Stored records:
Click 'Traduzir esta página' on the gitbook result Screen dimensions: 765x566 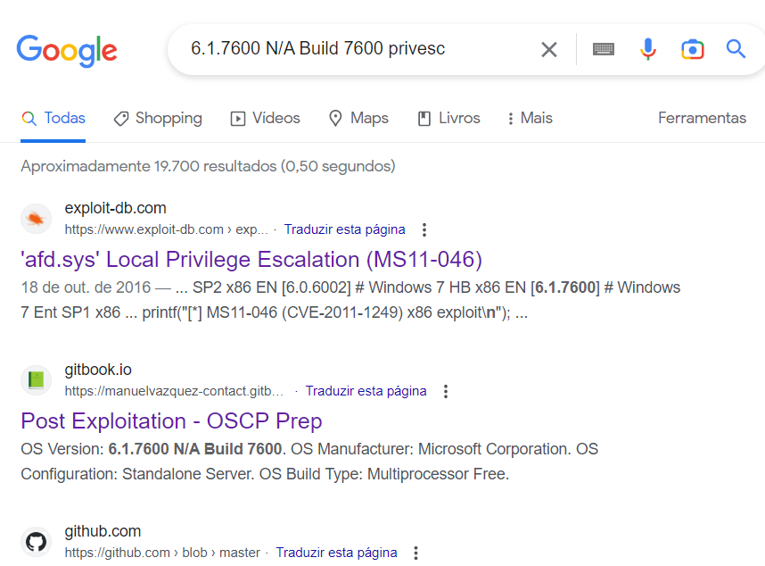point(367,391)
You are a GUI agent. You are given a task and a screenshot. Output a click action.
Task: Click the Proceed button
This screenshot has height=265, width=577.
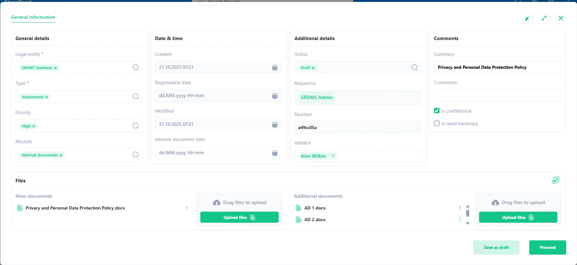click(x=547, y=247)
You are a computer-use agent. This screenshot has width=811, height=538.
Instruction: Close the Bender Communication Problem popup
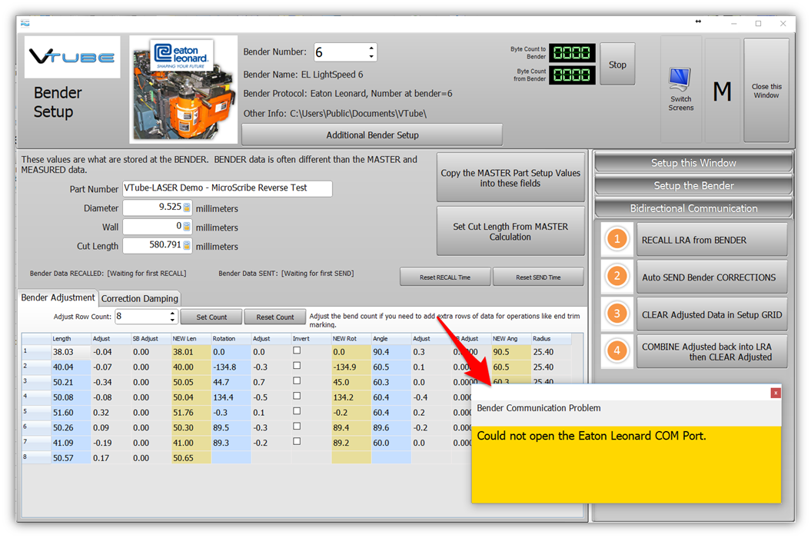(776, 393)
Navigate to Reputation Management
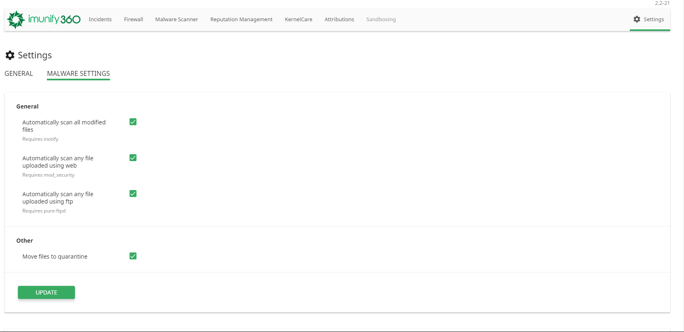This screenshot has width=684, height=332. point(242,19)
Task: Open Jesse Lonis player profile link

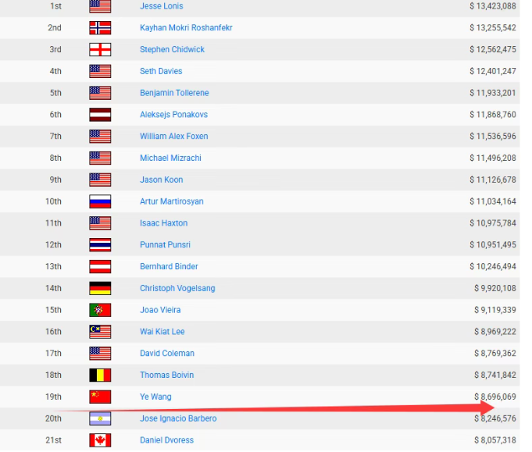Action: coord(162,6)
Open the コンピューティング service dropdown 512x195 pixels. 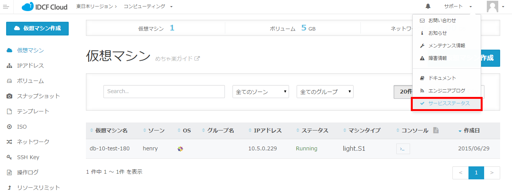pos(148,6)
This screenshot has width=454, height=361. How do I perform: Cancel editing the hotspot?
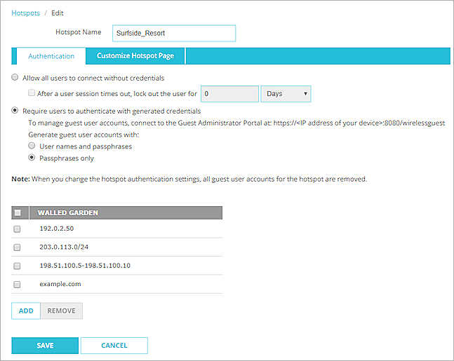coord(114,346)
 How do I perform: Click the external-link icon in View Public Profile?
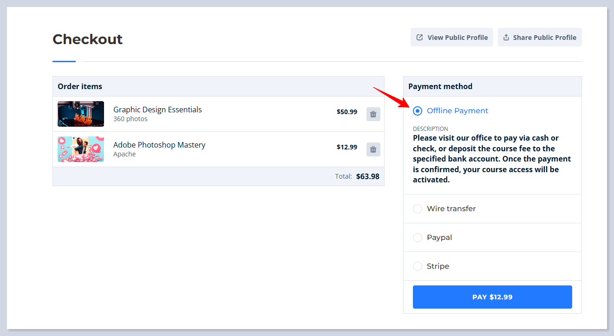coord(419,38)
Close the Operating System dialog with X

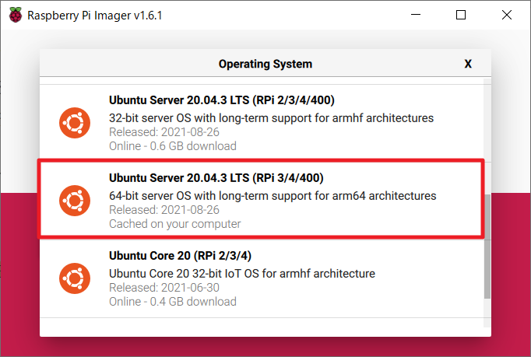[468, 64]
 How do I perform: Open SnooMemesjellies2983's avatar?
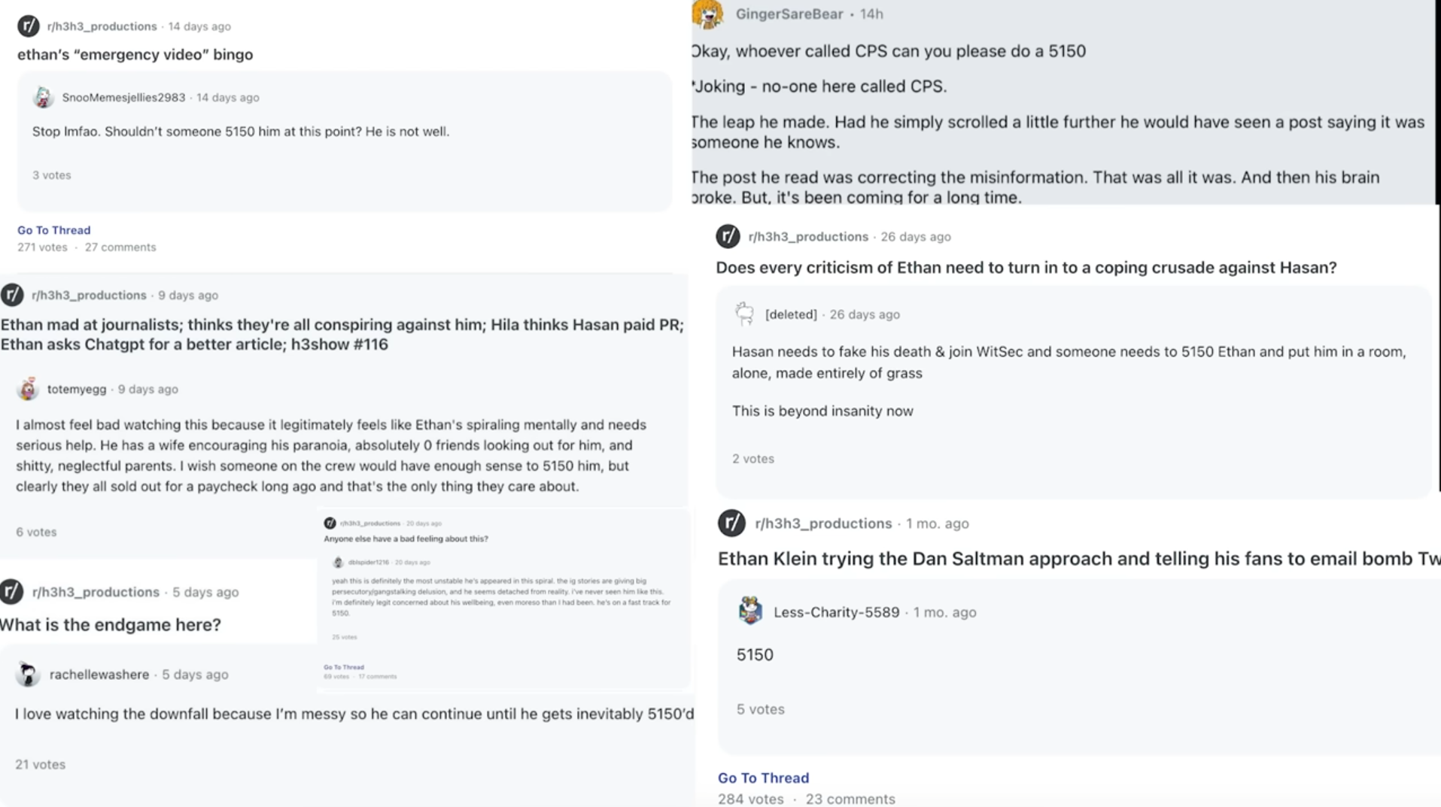43,97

▶ Action item
Your job is to return all lines above that hold the word "agent".

▶ Exercise result
You are a GUI agent. You are given a task and a screenshot. Output a click action.
You are a computer-use agent. This screenshot has width=811, height=538.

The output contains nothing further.